Her doctor called me -- eight days ago as I write this -- and said her condition had worsened; they were moving her into intensive care, and he wanted my permission to put her on a respirator, if necessary. She had advanced pneumonia and might soon be unable to breathe on her own. Her mind was not clear enough to make a decision at that point. I agreed reluctantly, on the understanding that it would be a short-term measure to get her over the crisis and see if new antibiotics would reverse the decline.
Within a half hour they had her on a respirator. It was a grim sight: a tube half the width of a hose stuffed down her throat, pumping sharp gusts of wind into her chest; her mouth wide open, gagging and coughing on the tube; a thinner tube in each of her nostrils and another cut into each arm. She was suffering terribly that first day, and I felt weighted with guilt. "She's in hell," I said to my wife, "and I want her to be in heaven."
The second day I had the doctor withhold her painkiller long enough for her mind to clear. When her eyes were open and alert, I said, "Mother, I know you hate this tube in your throat, but if they remove it... you'll stop breathing... and you'll die. Knowing that, do you want them to remove it?" I thought she shook her head, but I wasn't sure. (She couldn't talk, of course, because of the tube in her mouth and throat.) Then my wife Jill, standing beside me, said, "Do you want to go on fighting a while longer, Anne?" My mother nodded; definitely yes.
With heavy sedation, she was awake only intermittently during the next week. Her condition worsened until there was only one chance in ten that she would survive. If she did, she would always have to eat through a tube in her stomach and breathe through a tube in her throat, attached to a respirator.
On the seventh day in intensive care, she was awake and lucid. She managed to communicate to her nurse and then to her doctor that she wanted the straight facts about her condition. The doctor squared with her. Through his questions and her nodded responses, she made it clear that she wanted the tube removed, though that meant she would die. The doctor agreed, and my mother -- to his surprise -- reached out a hand strapped to a board and tube, and shook his hand to express gratitude. The nurse was in tears; my mother reached out, brushed them away and indicated that it was all right; it was best.
My wife, who witnessed all this, summoned me and my father by phone. We came at once, confirmed with Mother through questions and nods that she wanted the tube pulled, though she knew the almost certain consequences. I asked if she had prayed. By an eloquent expression and an emphatic nod, she assured me she had prayed and prayed plenty. I read two appropriate verses from scripture (“I am the Resurrection and the Life” and “This day you will be with me in Paradise”).

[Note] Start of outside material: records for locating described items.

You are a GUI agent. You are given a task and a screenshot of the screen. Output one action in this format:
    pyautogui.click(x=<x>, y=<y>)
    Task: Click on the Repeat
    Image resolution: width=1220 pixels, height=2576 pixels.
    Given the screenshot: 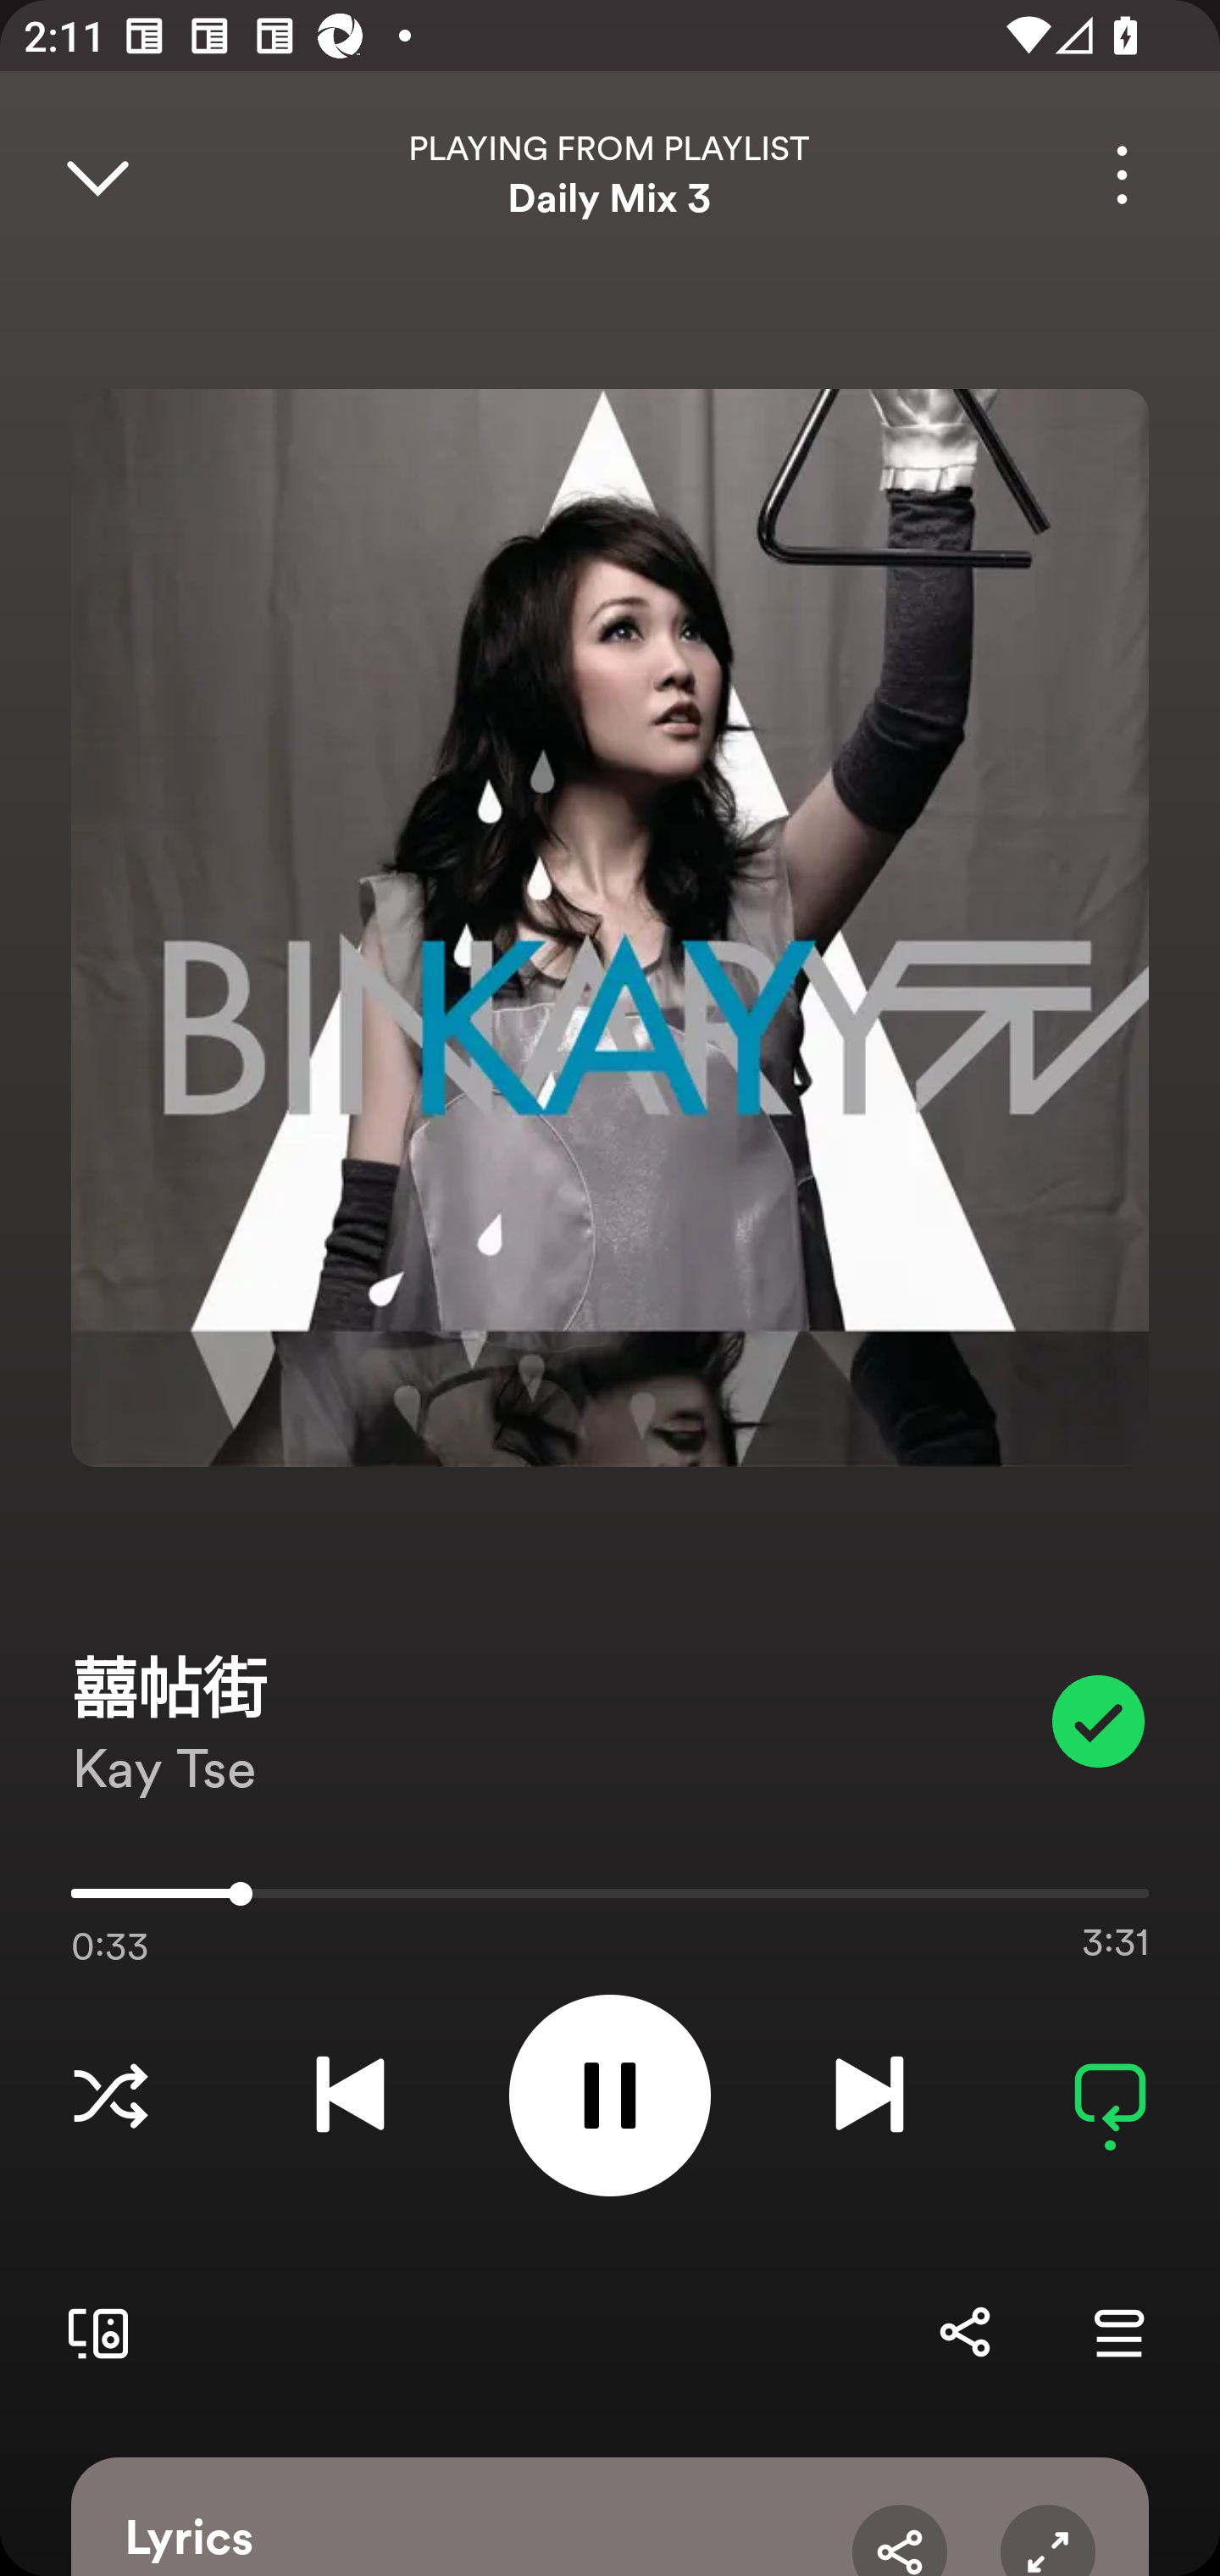 What is the action you would take?
    pyautogui.click(x=1110, y=2095)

My father kissed her goodbye. Among other things he whispered, "I'll see you soon in heaven." My mother gave him as much of a kiss as the tube permitted. My wife and I said our farewells. I held one of my mother's hands and my wife held the other while the morphine made her drowsy. She fought the drowsiness, intensely aware that when sleep came, she would not wake from it. Not in this world.
But sleep did come. We held her hands and stroked her arms and prayed for her -- and wept for her -- until, four hours later, she had drifted from us -- and the doctor said finally, "She's gone."
Gone. My mother, friend and mentor. She taught me not only how to live, but how to die.